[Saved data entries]
......

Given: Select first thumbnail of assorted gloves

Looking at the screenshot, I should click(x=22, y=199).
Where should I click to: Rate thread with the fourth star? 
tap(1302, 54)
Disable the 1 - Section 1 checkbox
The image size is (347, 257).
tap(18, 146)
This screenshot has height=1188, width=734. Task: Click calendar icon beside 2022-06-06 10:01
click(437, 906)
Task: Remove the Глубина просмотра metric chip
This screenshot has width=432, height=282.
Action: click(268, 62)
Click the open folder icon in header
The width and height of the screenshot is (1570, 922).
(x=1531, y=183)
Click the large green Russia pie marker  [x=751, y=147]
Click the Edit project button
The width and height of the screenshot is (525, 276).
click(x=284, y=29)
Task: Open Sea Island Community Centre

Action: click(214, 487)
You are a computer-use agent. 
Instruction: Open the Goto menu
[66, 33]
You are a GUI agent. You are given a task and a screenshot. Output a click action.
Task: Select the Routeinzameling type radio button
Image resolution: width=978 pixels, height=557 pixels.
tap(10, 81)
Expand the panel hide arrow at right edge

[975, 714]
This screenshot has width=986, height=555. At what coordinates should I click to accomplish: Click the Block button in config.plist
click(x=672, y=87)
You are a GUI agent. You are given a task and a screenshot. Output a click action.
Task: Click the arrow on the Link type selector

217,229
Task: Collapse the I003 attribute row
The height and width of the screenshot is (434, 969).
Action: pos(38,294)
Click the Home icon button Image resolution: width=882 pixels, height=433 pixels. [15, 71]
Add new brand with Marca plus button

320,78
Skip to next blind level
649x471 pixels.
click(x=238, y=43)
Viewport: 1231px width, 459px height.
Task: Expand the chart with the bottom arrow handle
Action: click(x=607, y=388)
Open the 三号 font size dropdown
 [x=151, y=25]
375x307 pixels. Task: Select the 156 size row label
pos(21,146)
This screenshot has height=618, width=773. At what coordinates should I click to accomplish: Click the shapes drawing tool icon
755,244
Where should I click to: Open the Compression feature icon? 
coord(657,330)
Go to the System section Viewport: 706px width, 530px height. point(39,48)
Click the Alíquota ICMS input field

......

* [WHAT YOU HAVE TO DO]
Starting from the line holding "This screenshot has height=618, width=773.", restate the remaining lines of the data word for word, including the last.

* [SOLUTION TO THIS PROBLEM]
This screenshot has height=618, width=773. At what coordinates should I click to accomplish: Click the shapes drawing tool icon
755,244
Where should I click to: Open the Compression feature icon? 
coord(657,330)
Go to the System section Viewport: 706px width, 530px height. point(39,48)
Click the Alíquota ICMS input field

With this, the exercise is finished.